Courtyard area of the old prison surrounded by the dormitories (cells?). Note the raised area with the hole in the center. More on this later.
If one misbehaved while in prison the punishment was to be placed down this hole for a few days or longer. What’s so bad about that you ask? Well, during every high tide the hole would fill half way up with sea water. No toilets and half immersed in sea water. Now you know why we behaved!
After the interesting but grim visit to the prison we needed something cheery. So we sailed a short distance to Playa Naranja. There is a small resort here that is cruiser friendly. Below we find our dinghy (the family truckster) tied to the resort’s pier. Terra Firma anchored off in the distance. We were the only boat there. SWEET…….

> [AVAILABLE DATA]
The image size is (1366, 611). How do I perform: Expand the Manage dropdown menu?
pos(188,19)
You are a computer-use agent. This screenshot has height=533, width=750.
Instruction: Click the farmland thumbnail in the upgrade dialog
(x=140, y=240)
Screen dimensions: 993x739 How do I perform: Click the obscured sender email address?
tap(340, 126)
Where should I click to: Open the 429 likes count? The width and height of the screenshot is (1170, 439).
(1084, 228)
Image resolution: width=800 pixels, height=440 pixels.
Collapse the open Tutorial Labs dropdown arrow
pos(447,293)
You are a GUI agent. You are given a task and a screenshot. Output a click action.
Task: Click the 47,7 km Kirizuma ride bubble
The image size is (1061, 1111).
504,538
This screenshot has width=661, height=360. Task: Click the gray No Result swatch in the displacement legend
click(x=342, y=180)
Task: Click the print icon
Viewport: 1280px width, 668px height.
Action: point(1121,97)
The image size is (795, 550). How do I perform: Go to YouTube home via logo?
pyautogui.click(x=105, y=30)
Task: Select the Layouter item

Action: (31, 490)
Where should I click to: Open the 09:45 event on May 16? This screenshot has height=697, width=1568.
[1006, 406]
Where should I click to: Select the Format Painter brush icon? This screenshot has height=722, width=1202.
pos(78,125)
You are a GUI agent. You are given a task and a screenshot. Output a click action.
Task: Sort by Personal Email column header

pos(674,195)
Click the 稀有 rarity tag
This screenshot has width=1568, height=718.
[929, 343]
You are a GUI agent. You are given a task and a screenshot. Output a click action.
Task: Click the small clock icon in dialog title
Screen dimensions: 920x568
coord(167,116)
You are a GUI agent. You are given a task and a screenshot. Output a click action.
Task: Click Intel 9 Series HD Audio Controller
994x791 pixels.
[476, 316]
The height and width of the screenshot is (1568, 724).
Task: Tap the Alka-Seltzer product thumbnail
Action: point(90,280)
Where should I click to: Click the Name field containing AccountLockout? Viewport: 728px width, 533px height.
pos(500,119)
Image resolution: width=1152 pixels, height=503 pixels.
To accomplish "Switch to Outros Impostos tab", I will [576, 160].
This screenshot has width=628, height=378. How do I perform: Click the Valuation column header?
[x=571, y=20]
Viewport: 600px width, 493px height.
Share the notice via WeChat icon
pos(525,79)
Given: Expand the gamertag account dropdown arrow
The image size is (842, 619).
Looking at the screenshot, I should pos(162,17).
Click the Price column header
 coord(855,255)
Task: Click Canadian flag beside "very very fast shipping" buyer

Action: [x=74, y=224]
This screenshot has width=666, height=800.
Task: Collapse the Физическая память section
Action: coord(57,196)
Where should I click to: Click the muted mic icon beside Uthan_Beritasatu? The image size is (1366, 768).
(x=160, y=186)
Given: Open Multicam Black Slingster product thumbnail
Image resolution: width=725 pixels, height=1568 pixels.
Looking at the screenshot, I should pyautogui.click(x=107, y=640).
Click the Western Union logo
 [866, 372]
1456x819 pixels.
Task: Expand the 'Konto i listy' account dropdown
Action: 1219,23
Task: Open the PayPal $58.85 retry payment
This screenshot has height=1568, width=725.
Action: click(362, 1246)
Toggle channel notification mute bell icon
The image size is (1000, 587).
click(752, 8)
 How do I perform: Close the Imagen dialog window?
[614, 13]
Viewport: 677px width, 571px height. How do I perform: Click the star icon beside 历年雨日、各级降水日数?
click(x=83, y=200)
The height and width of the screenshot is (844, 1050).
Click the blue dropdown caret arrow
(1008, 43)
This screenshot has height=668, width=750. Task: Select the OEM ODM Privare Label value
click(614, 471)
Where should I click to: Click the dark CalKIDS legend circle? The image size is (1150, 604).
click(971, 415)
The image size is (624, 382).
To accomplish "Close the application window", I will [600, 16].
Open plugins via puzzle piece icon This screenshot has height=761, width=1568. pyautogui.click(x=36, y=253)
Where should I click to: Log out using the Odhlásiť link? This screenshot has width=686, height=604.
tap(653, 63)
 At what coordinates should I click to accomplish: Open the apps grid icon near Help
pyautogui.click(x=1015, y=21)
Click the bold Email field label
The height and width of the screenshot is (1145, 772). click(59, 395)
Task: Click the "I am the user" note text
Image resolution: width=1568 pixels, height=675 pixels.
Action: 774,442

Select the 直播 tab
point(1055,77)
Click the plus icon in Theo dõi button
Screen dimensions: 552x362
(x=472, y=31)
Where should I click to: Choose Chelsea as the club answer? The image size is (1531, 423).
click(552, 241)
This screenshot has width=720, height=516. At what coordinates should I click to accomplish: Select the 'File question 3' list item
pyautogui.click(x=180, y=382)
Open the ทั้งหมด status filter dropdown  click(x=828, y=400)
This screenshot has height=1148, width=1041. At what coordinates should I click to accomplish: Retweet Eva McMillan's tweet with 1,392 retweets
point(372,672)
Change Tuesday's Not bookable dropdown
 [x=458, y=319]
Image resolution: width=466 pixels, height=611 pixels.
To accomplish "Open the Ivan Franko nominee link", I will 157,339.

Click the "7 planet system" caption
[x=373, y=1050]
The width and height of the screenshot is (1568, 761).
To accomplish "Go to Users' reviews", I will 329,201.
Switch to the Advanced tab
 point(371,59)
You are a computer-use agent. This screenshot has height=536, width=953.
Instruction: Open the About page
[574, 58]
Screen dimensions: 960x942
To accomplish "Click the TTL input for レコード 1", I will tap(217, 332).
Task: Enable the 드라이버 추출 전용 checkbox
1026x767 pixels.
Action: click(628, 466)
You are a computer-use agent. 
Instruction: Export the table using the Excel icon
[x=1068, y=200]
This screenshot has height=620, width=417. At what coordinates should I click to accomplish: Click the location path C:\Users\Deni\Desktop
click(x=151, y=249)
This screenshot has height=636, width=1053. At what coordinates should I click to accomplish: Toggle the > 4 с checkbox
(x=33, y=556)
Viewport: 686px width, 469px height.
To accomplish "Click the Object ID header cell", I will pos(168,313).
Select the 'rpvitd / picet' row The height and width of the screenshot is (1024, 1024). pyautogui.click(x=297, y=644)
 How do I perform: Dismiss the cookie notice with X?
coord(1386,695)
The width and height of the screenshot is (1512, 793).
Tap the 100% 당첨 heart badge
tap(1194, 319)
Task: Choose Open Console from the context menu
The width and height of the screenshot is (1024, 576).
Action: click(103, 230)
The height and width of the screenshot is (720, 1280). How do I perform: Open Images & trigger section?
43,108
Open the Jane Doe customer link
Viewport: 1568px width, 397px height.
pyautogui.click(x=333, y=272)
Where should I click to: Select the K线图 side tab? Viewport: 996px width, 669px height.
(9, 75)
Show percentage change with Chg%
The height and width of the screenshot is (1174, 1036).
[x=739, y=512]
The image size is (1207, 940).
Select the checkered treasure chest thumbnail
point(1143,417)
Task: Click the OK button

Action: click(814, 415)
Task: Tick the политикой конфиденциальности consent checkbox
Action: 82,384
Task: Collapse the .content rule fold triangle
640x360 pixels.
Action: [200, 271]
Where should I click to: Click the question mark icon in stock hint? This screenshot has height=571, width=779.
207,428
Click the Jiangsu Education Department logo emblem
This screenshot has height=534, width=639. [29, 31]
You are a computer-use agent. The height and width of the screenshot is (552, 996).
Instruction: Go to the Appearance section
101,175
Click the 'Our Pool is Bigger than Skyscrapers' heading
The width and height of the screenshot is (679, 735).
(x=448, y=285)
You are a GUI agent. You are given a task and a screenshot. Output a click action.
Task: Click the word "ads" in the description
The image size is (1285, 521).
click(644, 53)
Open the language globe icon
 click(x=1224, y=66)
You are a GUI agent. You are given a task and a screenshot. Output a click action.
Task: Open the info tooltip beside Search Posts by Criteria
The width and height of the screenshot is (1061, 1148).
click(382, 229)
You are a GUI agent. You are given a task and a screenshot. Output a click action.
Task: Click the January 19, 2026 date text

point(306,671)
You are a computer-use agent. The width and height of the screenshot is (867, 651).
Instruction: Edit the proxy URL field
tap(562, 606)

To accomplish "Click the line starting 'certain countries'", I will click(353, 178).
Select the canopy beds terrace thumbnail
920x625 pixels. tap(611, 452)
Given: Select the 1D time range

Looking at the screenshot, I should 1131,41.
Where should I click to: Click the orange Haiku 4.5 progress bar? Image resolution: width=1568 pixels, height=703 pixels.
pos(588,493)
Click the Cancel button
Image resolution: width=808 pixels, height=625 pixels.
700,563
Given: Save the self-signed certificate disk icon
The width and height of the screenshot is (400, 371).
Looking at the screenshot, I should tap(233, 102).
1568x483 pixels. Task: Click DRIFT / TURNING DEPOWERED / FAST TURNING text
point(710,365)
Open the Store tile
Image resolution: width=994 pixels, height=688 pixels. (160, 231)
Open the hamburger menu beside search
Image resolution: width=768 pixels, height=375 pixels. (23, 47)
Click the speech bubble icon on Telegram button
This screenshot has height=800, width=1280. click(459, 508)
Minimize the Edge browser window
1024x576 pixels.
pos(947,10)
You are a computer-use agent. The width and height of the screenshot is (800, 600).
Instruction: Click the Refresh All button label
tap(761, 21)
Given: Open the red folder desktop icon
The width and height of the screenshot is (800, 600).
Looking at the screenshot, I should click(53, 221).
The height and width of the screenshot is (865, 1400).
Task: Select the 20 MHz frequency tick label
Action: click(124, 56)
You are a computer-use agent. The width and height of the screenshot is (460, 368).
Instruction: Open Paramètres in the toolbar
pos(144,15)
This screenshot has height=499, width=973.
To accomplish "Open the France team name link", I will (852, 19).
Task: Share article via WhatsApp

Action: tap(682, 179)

> [PROMPT]
Copy out the full excerpt about the old prison and Playa Naranja word for word, keeping every character and line break unchanged.

> [SOLUTION FOR THIS TASK]
Courtyard area of the old prison surrounded by the dormitories (cells?). Note the raised area with the hole in the center. More on this later.
If one misbehaved while in prison the punishment was to be placed down this hole for a few days or longer. What’s so bad about that you ask? Well, during every high tide the hole would fill half way up with sea water. No toilets and half immersed in sea water. Now you know why we behaved!
After the interesting but grim visit to the prison we needed something cheery. So we sailed a short distance to Playa Naranja. There is a small resort here that is cruiser friendly. Below we find our dinghy (the family truckster) tied to the resort’s pier. Terra Firma anchored off in the distance. We were the only boat there. SWEET…….